The article “Enough” [September 2008] on the Maine State Pier debacle hits so many of the right points that so many folks seem to have been missing from day one. Little old Portland, Maine can never be a homeport for cruise ships because we are too far off the beaten path to make it an economical venture, both in terms of storing and passenger loads, especially now with fuel costs being what they are. One need only look at the floundering Cat to see that this idea just wouldn’t work here. I would know because I supply ships for a living (ship chandler), and the cost of supplies is so much cheaper in the mid-Atlantic states compared to here, so the cruise ships are going to continue to homeport in Philadelphia, New Jersey, and New York. The other thing that would make it not work here is the absence of a warehouse immediately adjacent to the ships’ dock, one with refrigeration and freezer capacity for ship foodstuffs. Whoever floated the “homeport in Portland” idea clearly has no idea what they are talking about, and they certainly never talked to me, and I’m in the business. Oh, that’s right, don’t confuse me with the facts!
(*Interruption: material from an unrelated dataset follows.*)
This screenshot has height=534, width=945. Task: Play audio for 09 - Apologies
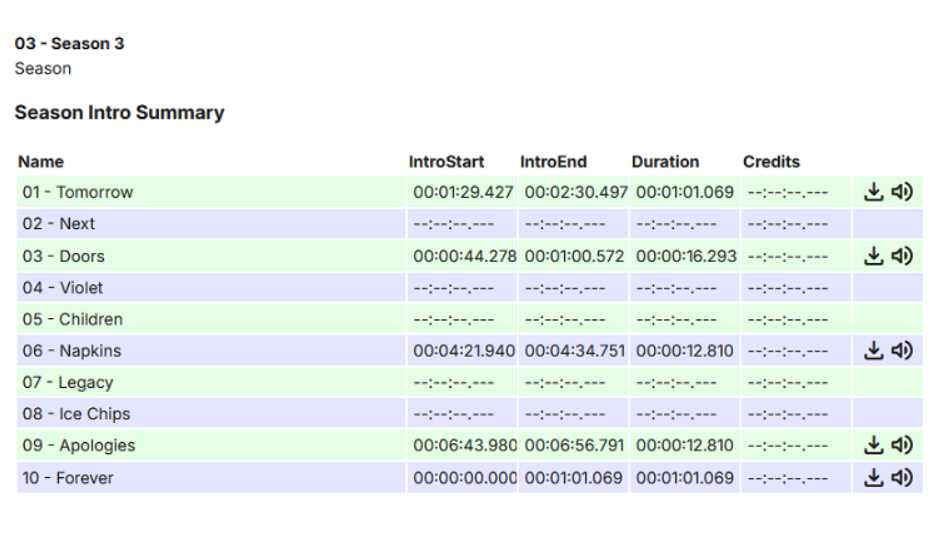tap(902, 445)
 I have never believed that either one of these proposals (Olympia’s or Ocean Properties’) will ever be built, due to the economics and that thing that Mainers call winta, a season that tends to last for nearly half of the year, if not more. How do you market a retail waterfront property when temps have hit -20F, or colder? Perhaps we roll out the power of positive thinking — “You are warm if you think you are warm.” We could have thermal underwear vendors at street corners pitching their wares, and heated street-side changing rooms to enable folks to don these necessary undies for their survival. We could have frostbite clinics at the retail stores on the wharf to help keep this problem from reaching epidemic proportions.

 Will the Legislature give the developer a 75-year lease on the submerged lands under the pier? Fat chance. If my time working at the Legislature taught me anything, it was that Portland isn’t well regarded in the rest of the state of Maine, particularly in Augusta. We are seen as greedy and lazy and having way too much already. After all, the state already kicked in big time for the Ocean Gateway terminal, and look what a mess that has turned into! They want us to solve our own problems, and not come around begging for more money and special law changes that the rest of the state would never get.
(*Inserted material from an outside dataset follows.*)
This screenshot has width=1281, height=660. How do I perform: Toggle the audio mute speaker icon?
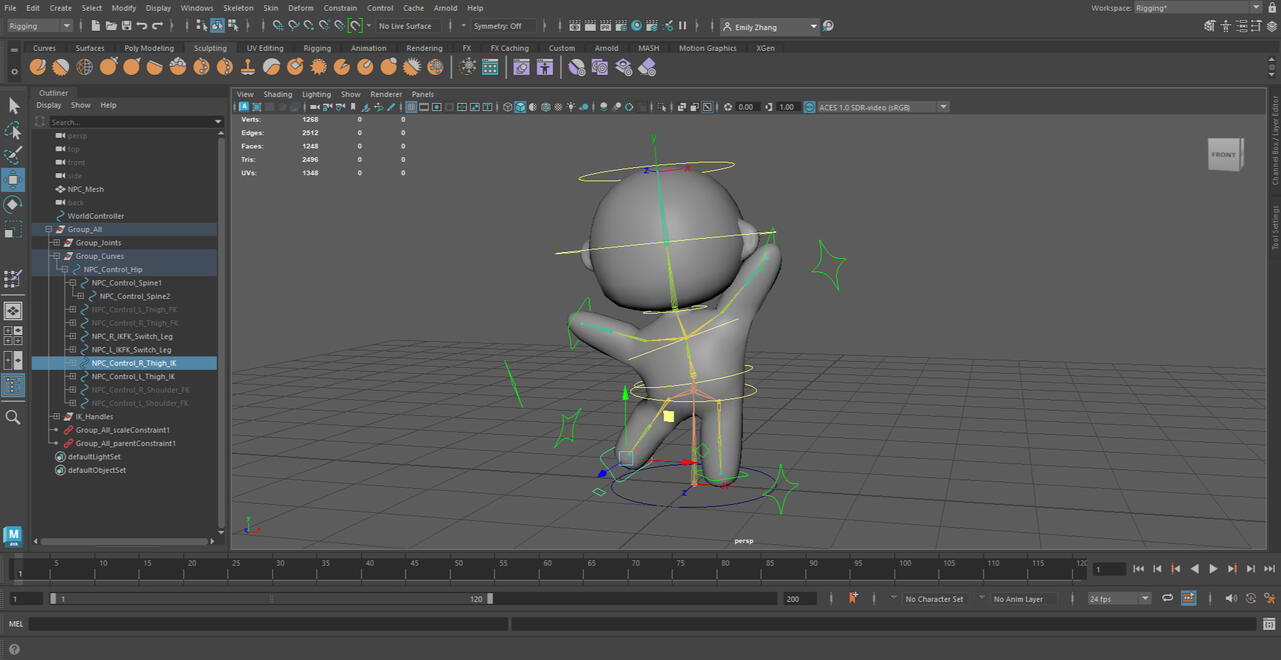coord(1231,598)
 While the Bollard Boardwalk might be interesting, I think the best idea I have heard yet is one calling for the Maine State Pier to be converted to the “ Portland House of Pleasure.” The proposal, as I read it, went something, but not exactly, like this: with a few minor zoning and morals law changes, we would convert the facility over to a house of pleasure. You name your pleasure, and you would find it there. You and your credit card would determine the length of your stay. Want to be poked with soft cushions a la Monty Python? You’d find that and so much more at the Portland House of Pleasure! 

Let’s face it, there is a real shortage of happiness in life, and we could become the Happiness Capital of the United States! Visitors would arrive by train, bus, car or by water. No getting on a bus and heading off for Freeport or Kennebunkport or the White Mountains with this group, let me tell you, Mister Man! They would stay put until they had done, seen and experienced what they came here for, and then some. Repeat visitors, you ask? Like you could never imagine. Not a penny would leave our city!

 It’s an idea no more ridiculous than the one currently before us, or the one floated by the Baldacci bunch.